Finding points in 3D plane that are closest possible

Question

Find points P,Q which are closest possible with P lying on the line

$x$ $=$ $-1-8t$, $y$ $=$ $-9+5t$, $z$ $=$ $1+3t$

and Q lying on the line

$x$ $=$ $4+6s$, $y$ $=$ $-253+12s$, $z$ $=$ $705+7s$.

So this is what I did:

I computed the cross product like this:

$det\begin{pmatrix}i&j&k\\ -8&5&3\\ 6&12&7\end{pmatrix}$

and got $-i+72j-102k$

And, therefore, the normal vector is:

$\begin{pmatrix}-1\\ 72\\ -102\end{pmatrix}$

But I am not sure how to proceed after this. I believe I need to calculate the projection but I am not sure how with the variables I have been given.
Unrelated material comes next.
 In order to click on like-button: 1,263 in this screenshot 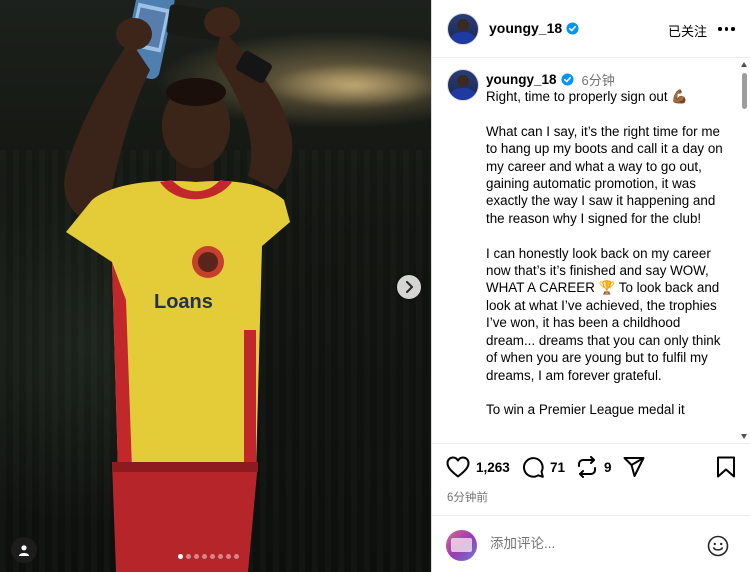, I will do `click(478, 467)`.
And also, what exactly would I need to do after calculating this projection.

Any help would be highly appreciated!

Answer 1

Hint:

$\overrightarrow{PQ}$ should be parallel to the normal vector.

Express $\overrightarrow{PQ}$ in terms of $s$ and $t$. Then find $s$ and $t$ using proportion.

Answer 2

$\vec{PQ}$ is $(5+6s-8t,-244+12s-5t,704+7s-3t)$. Now note that this vector must be perpendicular to $(-8,5,3)$ as well as $(6,12,7)$ (these are the two vectors that you have put into your determinant).

These conditions give you two equations in the variables $s$ and $t$, which you can easily solve.